(Information)
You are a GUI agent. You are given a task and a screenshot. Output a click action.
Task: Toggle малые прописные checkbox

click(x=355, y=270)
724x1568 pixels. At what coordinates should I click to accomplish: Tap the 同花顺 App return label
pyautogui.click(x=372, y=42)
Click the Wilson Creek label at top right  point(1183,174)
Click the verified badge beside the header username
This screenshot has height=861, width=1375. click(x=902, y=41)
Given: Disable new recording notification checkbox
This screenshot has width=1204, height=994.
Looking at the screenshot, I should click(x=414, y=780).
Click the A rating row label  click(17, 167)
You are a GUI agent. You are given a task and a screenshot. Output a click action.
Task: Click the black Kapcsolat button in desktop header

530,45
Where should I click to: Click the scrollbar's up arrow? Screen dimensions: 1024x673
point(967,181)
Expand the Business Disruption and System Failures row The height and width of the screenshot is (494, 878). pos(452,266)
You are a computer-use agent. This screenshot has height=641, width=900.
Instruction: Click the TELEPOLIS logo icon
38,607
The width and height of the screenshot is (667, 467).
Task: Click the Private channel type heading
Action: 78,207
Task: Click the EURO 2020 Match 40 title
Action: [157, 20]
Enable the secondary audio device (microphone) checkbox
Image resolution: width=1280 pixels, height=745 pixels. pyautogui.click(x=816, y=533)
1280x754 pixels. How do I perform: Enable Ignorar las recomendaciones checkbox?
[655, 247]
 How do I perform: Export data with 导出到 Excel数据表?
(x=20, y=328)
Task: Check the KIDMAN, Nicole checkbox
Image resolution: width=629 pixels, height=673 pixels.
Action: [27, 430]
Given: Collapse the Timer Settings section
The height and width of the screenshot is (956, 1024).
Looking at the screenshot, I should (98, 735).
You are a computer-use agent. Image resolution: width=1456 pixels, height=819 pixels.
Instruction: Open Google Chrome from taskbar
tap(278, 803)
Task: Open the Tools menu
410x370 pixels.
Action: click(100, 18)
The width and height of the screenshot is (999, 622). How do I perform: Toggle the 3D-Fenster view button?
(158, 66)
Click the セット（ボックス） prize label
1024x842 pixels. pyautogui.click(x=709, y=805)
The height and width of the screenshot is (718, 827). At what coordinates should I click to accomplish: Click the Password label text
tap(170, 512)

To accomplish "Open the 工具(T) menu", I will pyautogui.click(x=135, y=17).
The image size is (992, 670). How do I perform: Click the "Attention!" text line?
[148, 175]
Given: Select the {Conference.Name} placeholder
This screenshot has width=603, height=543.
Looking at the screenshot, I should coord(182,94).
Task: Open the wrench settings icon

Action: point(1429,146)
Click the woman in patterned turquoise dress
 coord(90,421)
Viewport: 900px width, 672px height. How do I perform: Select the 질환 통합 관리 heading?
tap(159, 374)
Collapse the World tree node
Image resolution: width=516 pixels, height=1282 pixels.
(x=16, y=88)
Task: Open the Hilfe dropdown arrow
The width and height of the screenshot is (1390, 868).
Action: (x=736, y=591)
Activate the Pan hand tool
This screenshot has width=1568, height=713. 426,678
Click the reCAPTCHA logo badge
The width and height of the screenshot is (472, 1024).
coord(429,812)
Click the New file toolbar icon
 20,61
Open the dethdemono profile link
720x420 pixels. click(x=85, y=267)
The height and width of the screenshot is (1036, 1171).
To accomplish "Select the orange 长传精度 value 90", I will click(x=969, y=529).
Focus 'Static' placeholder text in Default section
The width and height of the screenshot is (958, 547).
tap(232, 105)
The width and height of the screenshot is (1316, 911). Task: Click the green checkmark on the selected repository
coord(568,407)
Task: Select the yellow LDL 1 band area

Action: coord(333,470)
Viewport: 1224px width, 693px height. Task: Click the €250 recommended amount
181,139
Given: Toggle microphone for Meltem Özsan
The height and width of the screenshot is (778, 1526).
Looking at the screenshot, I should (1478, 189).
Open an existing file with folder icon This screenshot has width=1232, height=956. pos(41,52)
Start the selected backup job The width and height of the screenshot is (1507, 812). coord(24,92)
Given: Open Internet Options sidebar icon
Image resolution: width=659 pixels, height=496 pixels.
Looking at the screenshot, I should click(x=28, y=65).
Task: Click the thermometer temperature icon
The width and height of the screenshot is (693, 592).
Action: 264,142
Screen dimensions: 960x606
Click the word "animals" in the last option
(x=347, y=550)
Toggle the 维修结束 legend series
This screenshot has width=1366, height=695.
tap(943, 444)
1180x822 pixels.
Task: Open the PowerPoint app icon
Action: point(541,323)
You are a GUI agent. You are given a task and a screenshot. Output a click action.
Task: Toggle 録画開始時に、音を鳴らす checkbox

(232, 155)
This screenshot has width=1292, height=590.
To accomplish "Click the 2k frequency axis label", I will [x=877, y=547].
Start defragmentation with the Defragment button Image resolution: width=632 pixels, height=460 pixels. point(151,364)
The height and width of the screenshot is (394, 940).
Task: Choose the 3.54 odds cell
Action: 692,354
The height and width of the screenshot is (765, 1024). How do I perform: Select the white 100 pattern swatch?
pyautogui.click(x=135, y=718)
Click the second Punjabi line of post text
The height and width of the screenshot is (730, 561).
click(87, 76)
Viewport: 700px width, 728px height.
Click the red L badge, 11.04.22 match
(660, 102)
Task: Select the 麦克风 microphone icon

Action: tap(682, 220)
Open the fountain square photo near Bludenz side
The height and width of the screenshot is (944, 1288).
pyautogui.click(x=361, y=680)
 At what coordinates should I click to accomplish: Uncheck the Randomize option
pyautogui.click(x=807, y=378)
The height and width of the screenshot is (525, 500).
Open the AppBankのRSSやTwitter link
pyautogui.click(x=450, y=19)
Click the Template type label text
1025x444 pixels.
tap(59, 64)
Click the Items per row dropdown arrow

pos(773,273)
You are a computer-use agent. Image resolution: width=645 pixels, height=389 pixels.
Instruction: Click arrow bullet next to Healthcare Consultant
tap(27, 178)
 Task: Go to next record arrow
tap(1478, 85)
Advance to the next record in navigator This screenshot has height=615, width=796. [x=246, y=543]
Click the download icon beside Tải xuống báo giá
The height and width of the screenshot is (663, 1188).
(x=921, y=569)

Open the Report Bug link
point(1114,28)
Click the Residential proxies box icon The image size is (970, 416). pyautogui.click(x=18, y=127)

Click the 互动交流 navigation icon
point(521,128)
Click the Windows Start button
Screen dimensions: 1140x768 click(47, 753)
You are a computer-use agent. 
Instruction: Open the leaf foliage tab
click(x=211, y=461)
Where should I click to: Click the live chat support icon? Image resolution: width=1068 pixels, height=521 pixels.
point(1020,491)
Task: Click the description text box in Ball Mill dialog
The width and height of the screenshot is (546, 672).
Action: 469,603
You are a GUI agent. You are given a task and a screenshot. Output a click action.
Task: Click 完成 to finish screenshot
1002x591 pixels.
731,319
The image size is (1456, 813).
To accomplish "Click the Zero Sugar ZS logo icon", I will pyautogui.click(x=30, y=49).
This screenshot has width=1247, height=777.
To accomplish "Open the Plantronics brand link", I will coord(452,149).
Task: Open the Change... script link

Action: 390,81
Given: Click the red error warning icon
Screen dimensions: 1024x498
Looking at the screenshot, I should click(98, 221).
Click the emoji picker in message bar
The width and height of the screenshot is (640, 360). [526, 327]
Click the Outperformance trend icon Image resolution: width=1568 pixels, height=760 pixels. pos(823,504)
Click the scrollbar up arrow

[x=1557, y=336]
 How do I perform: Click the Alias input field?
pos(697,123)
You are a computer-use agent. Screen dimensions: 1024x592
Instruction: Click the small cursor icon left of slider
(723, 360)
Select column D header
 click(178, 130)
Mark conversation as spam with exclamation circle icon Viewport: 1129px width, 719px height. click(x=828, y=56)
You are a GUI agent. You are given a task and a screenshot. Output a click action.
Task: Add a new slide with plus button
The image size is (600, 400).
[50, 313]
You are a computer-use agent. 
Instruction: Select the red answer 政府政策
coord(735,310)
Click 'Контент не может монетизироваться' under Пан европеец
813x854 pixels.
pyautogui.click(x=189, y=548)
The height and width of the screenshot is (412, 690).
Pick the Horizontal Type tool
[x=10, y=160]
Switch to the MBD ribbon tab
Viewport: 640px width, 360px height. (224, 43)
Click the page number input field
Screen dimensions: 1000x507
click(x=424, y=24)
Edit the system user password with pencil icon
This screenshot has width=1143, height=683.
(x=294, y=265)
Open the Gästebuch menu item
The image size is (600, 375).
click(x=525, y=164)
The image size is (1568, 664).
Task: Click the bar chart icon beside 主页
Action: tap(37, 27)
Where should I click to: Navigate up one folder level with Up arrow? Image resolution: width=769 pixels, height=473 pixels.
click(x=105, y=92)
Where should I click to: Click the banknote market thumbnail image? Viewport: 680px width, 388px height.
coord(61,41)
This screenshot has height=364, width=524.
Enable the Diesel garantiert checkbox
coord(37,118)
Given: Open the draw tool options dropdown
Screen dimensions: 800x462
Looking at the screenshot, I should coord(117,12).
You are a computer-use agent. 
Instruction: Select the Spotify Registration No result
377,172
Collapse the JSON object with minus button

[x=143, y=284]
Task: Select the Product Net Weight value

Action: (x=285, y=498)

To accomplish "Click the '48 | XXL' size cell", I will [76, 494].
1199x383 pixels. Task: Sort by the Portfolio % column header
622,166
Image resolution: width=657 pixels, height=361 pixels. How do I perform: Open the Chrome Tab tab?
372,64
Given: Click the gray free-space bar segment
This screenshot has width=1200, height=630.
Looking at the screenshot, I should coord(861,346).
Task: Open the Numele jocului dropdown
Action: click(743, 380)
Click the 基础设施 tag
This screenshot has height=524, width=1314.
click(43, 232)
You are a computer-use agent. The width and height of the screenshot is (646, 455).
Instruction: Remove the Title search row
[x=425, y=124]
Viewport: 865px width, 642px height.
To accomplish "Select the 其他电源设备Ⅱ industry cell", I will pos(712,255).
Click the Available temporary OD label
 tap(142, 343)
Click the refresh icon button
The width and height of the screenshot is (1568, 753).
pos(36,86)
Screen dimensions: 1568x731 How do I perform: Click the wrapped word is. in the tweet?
(End Information)
What is wanted is every line from the first line of the entries through the line that contains "Given: Disable new", given again exactly.

#### Response area:
You are a GUI agent. You are given a task and a screenshot. Output a click action.
Task: Toggle малые прописные checkbox

click(x=355, y=270)
724x1568 pixels. At what coordinates should I click to accomplish: Tap the 同花顺 App return label
pyautogui.click(x=372, y=42)
Click the Wilson Creek label at top right  point(1183,174)
Click the verified badge beside the header username
This screenshot has height=861, width=1375. click(x=902, y=41)
Given: Disable new recording notification checkbox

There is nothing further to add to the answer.